Aderyn touched his sleeve.
"This is not your office."
"It keeps becoming my office after I arrive."
"That does not make it yours."
Haelund planted the iron bar in the lane between them and the advancing dead.
"I am willing to negotiate this later. At present I recommend movement."
The younger woman with the pruning hooks had reached the grave line. She looked down at the split earth, then at the woman in the burst coffin, and began, with solemn practicality, trying to fit the lifted boards back into place.
The sight of it struck Torien harder than open violence would have.
Not malice.
Continuation.
The orchard was correcting disorder according to a mercy so warped it would never permit the dead even the dignity of ceasing.
He stepped back.
The old man stepped forward faster.
The basket tipped. Pears rolled across the lane toward Torien's boots.
Haelund swore and swung the iron bar low, not at the dead but at the terrace gate beside them. The old timber latch shattered. The gate dropped inward. He shoved Torien through, then Sielle, then Aderyn, and slammed the timber frame closed again behind them.
The dead did not strike it.
They stood on the other side among the fruit trees and waited.
The child crouched to gather the fallen apples again.
The old man righted his basket.
The younger woman resumed her clipping.
Sielle leaned against the inner stone wall breathing too fast.
"I preferred the bridge-city murderer."
"Because he at least had the courtesy to know he was one," Haelund said.
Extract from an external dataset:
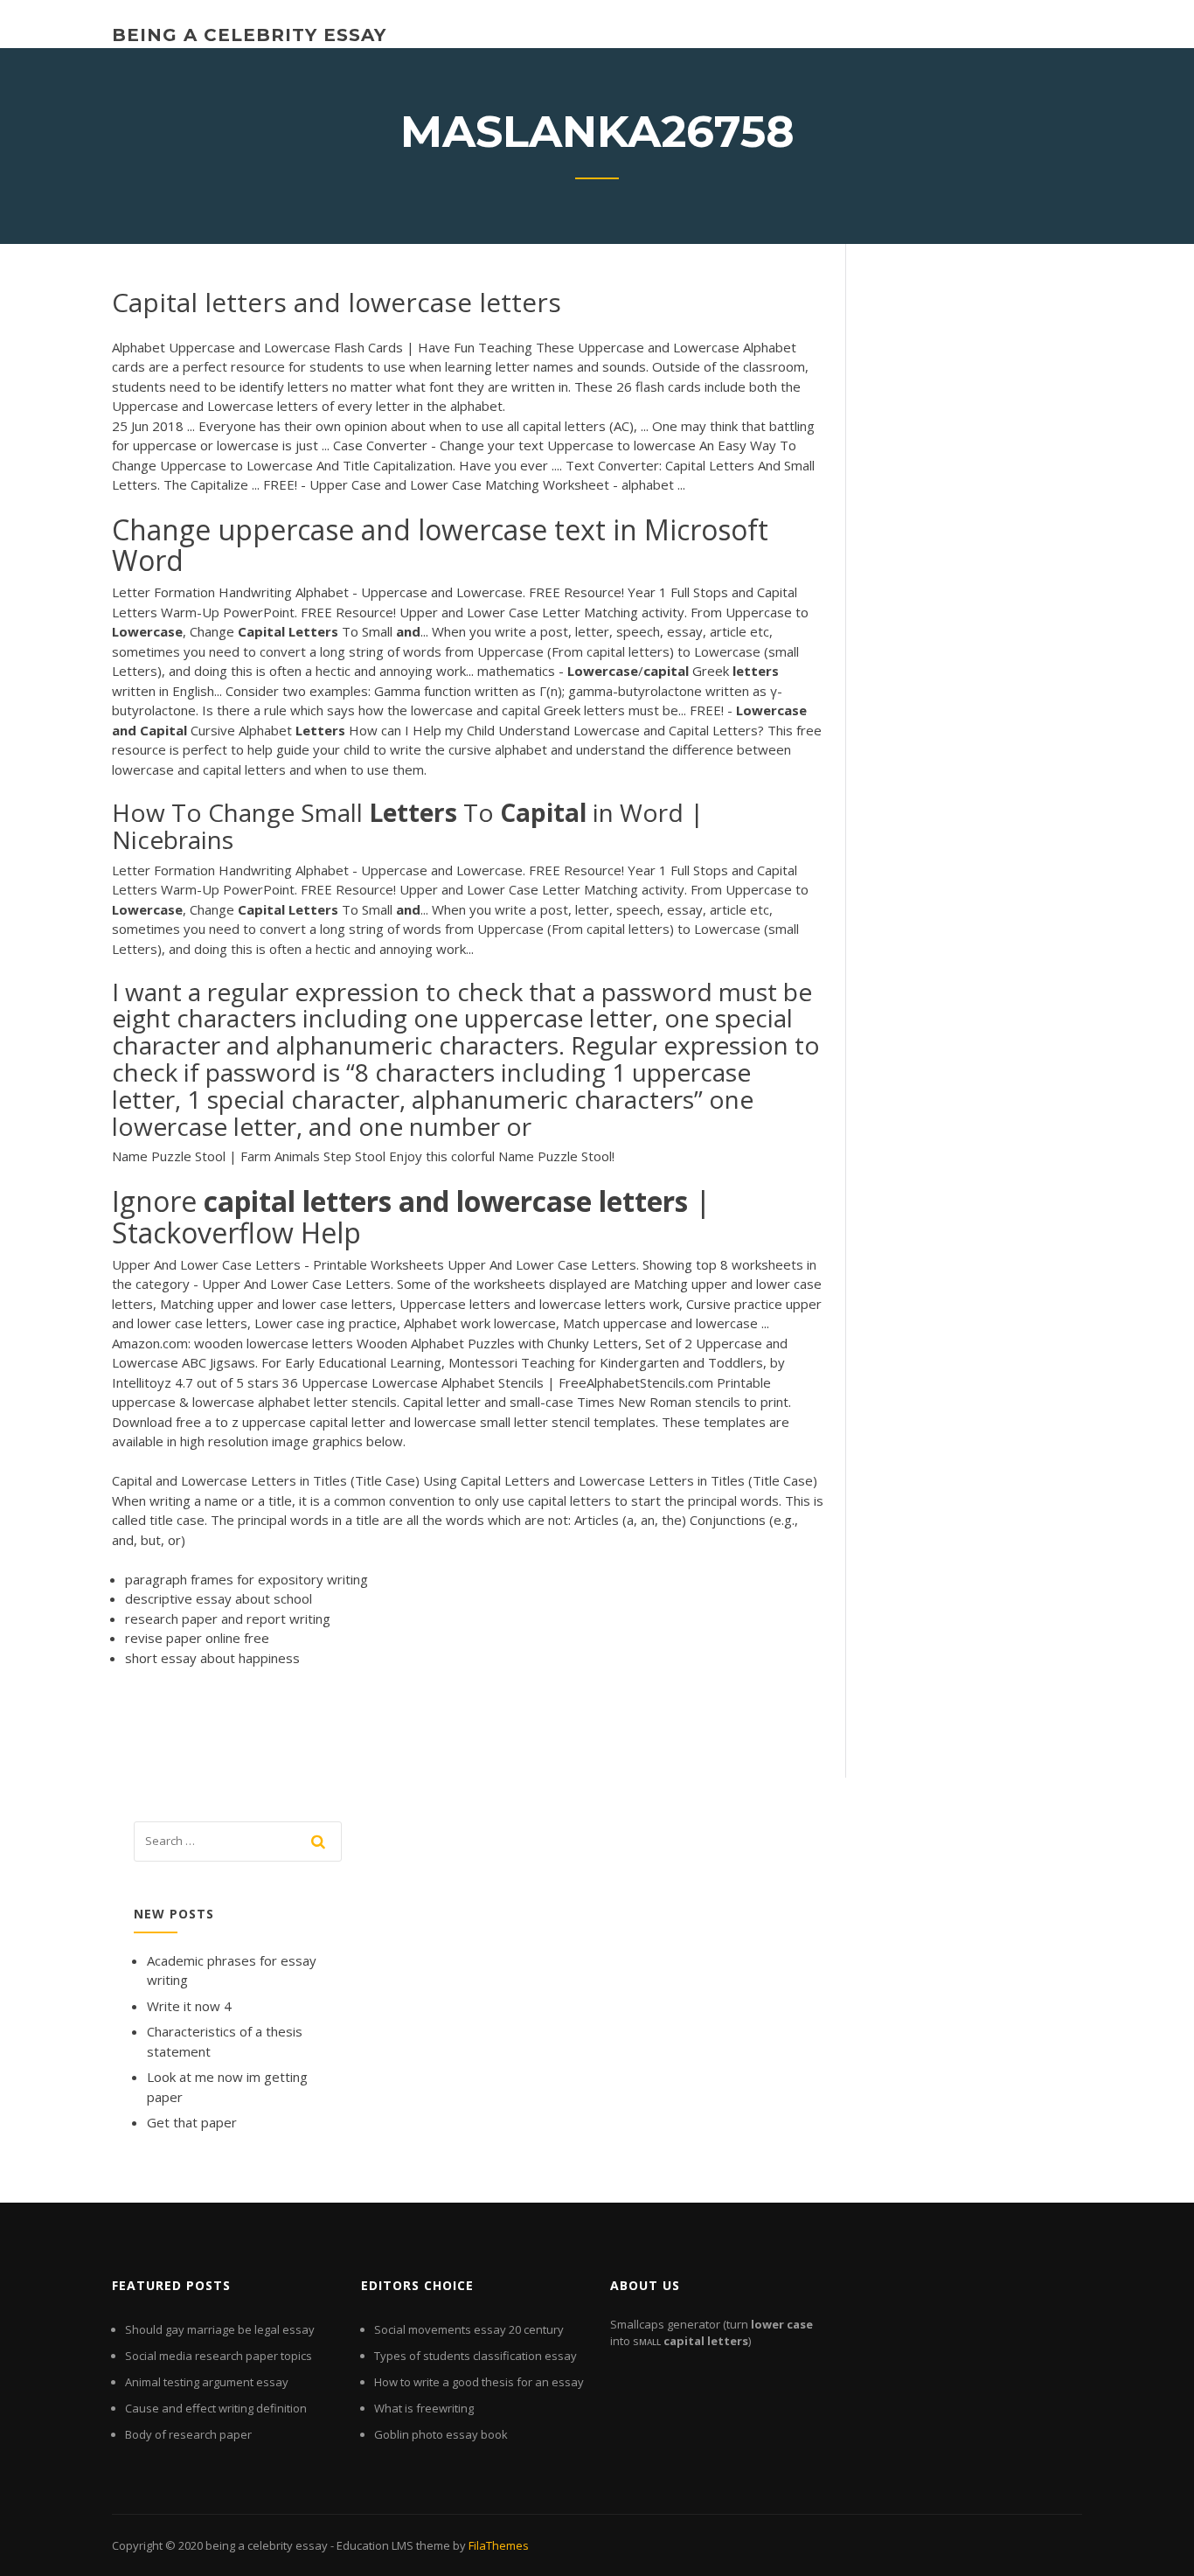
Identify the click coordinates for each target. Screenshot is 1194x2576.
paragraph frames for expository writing (246, 1579)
The lane they had stumbled into on the far side of the gate ran downhill between higher stone walls toward a cluster of outbuildings and a bell tower nearly hidden by blossom. Smoke rose there.
Living smoke.
Not much.
Enough.
Torien had only just seen it when a whistle snapped down from above them.
All four looked up.
A woman sat cross-legged on the top of the right-hand wall under a trained apricot branch, sling in one hand and a satchel of stones in the other. She was lean, sun-browned, and practical enough in face and dress that Torien trusted her more than beauty would have allowed. Three name-tokens hung at her throat on braided cord.
"If you intend to stand there until dark," she said, "the pickers will remember you."
Haelund looked from her to the dead orchard hands beyond the gate. "And if we do not intend that?"
"Then you come down now, say your names at the lower bell, and keep your hands out of the fruit bins."
Sielle straightened. "Who are you?"
The woman slid down from the wall with the easy confidence of someone who had done it daily for years.
"Rell," she said. "Last Keeping watch. And unless you want half the lower orchards deciding you've returned for work, you are finished exploring."
She started downhill without checking whether they followed.
After one brief glance back at the grave line and the dead still moving among the fruit trees, they did.